The Sintermechanism of LiF-doped Mg-Al-Spinel
In an actual study the synthesis of transparent and polycrystalline spinel ceramics is determined by means of Transmission Electron Microscopy.
Caused by an elevated hardness and a wide transmission window for IR radiation, those ceramics provide a wide range of applications e.g. as armor material or IR translucent windows. To reach the transparency an absolutely dense ceramic without any porosity is required. In former studies it was shown, that this requirement can be reached by the addition of LiF as a sintering aid. To understand the densification mechanism of magnesium aluminate spinel with addition of LiF, the system will be investigated systematically.
In former studies, various mechanisms considering the effect of the transient LiF phase were proposed such as an early stage densification at lower temperatures by forming a wetting liquid phase affecting grain growth, an enhancement of diffusion by forming oxygen vacancies due to the incorporation of LiF into the spinel crystal lattice, or the interaction of LiF with impurities, whereby LiF acts as a cleanser. However, there is no consistent picture of the sintering mechanism, promoted by LiF addition, as yet. A critical question is the continuance of the transient LiF phase or its alteration products during sintering at elevated temperatures, knowing that a transient LiF phase is not detectable in transparent spinel sintered above 1500 °C.

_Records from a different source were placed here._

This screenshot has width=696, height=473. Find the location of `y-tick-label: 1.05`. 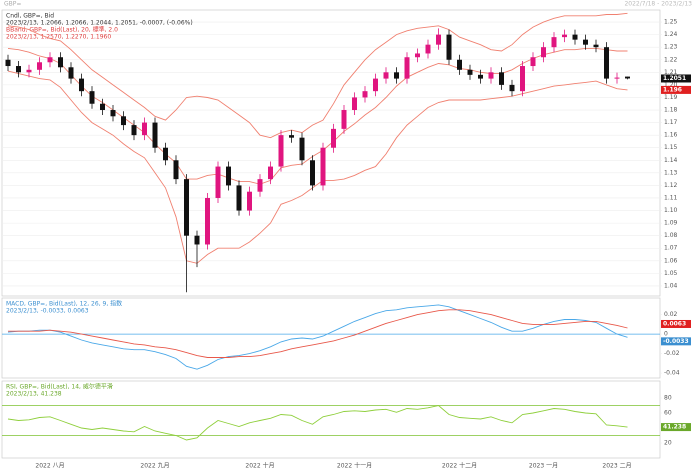

y-tick-label: 1.05 is located at coordinates (671, 274).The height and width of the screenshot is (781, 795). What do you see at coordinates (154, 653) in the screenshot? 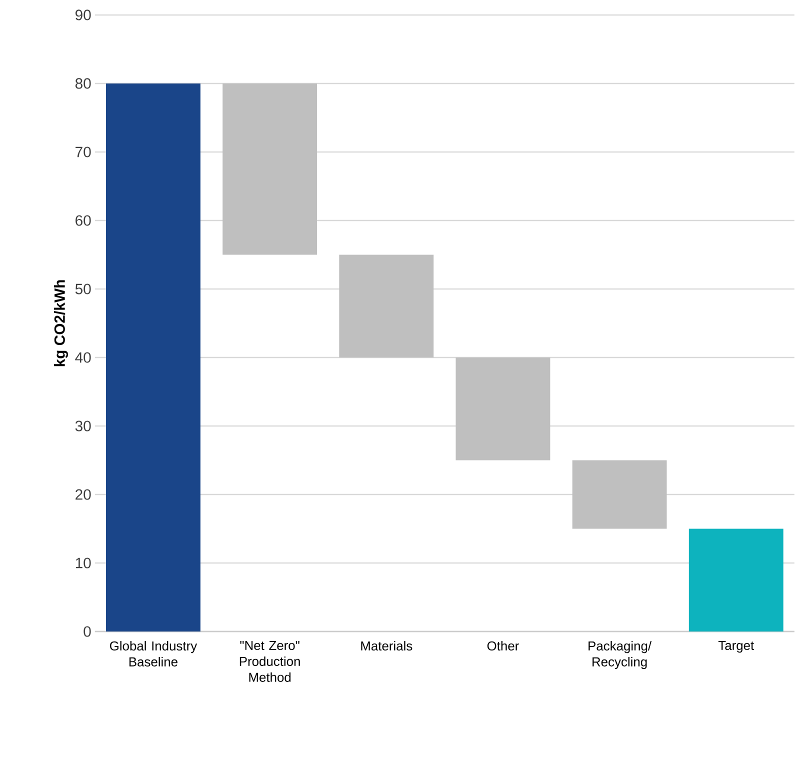
I see `x-tick-label: Global Industry Baseline` at bounding box center [154, 653]. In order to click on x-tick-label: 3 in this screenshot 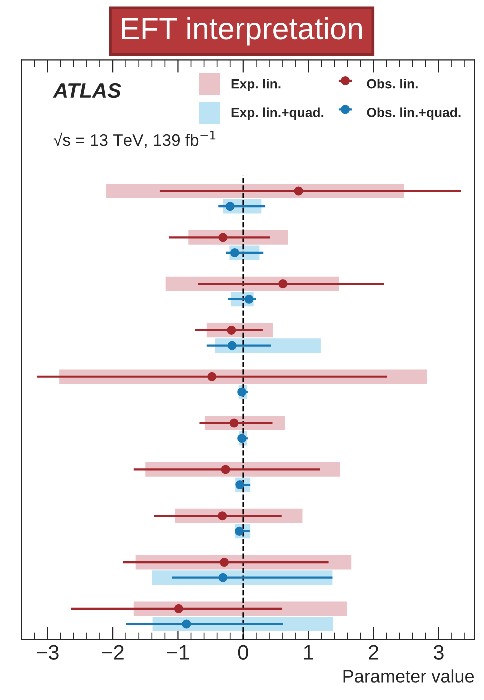, I will do `click(439, 652)`.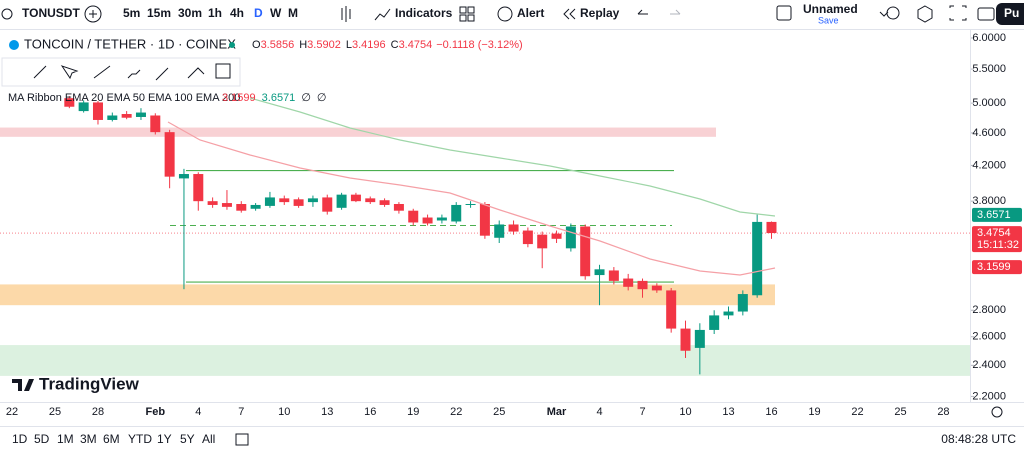  Describe the element at coordinates (989, 201) in the screenshot. I see `y-tick-label: 3.8000` at that location.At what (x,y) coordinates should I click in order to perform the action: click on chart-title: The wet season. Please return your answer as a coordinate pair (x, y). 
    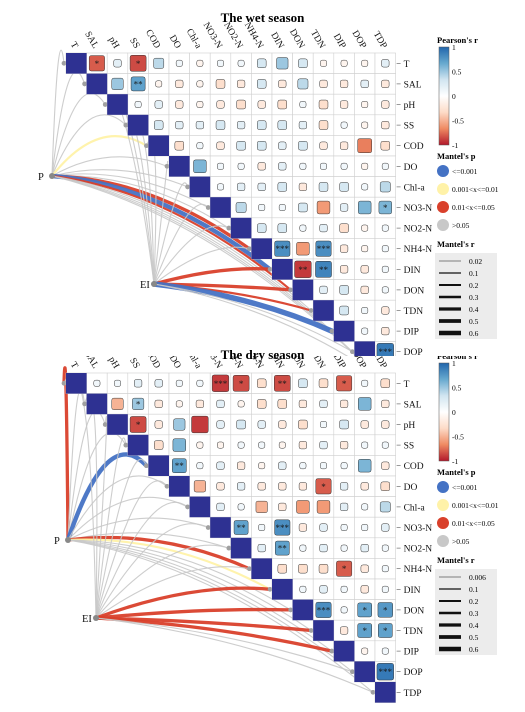
    Looking at the image, I should click on (262, 18).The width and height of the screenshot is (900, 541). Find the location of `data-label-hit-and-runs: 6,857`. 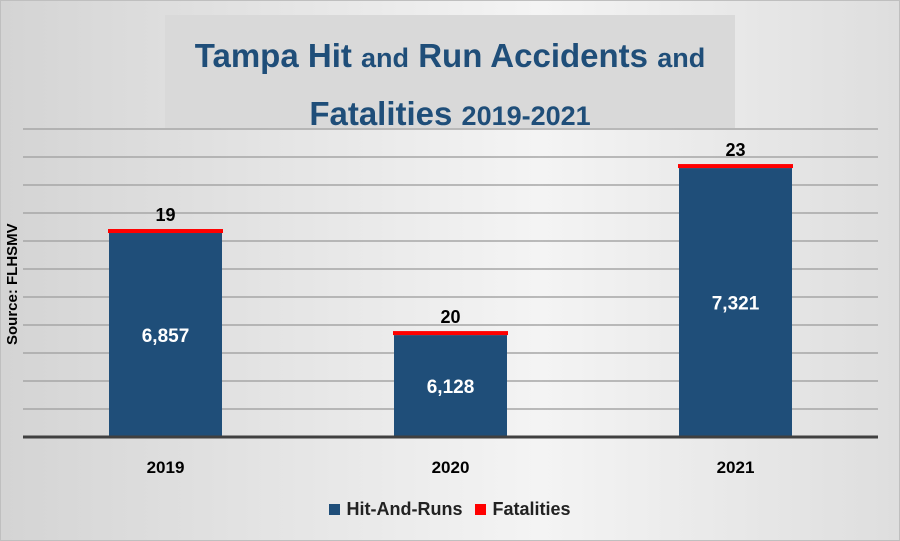

data-label-hit-and-runs: 6,857 is located at coordinates (166, 336).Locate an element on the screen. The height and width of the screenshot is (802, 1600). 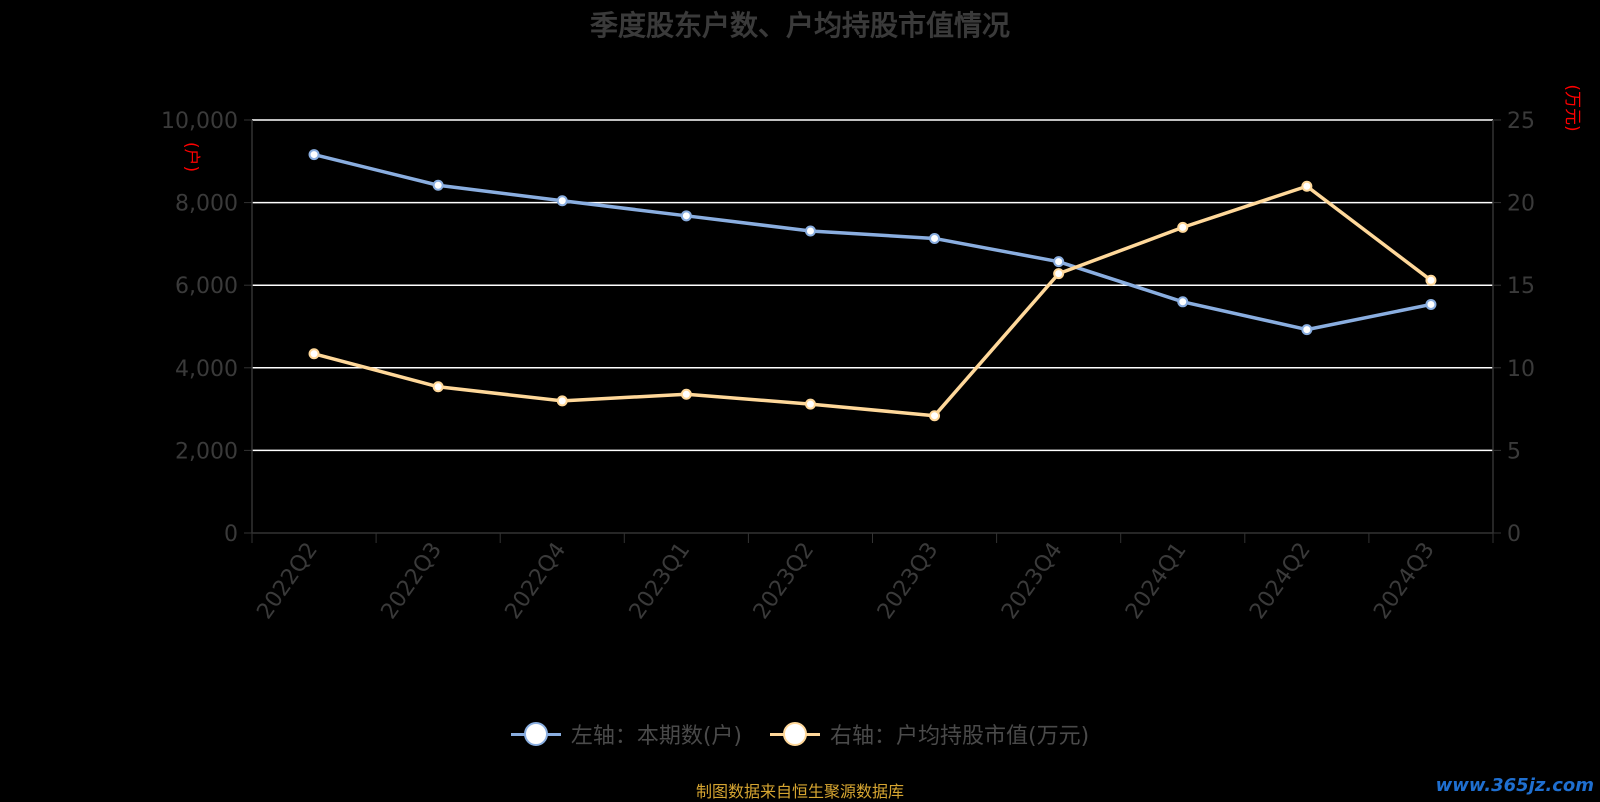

The aim of transparent spinel ceramics was phenomenologically reached using HIP-sinter techniques, whereby the sinter mechanism behind are not fully understood.
The overall aim of this investigation is (a) to verify the effective densification mechanism upon LiF addition to improve the actual sinter techniques and (b) based on the findings to transfer this knowledge to pressure less densification techniques.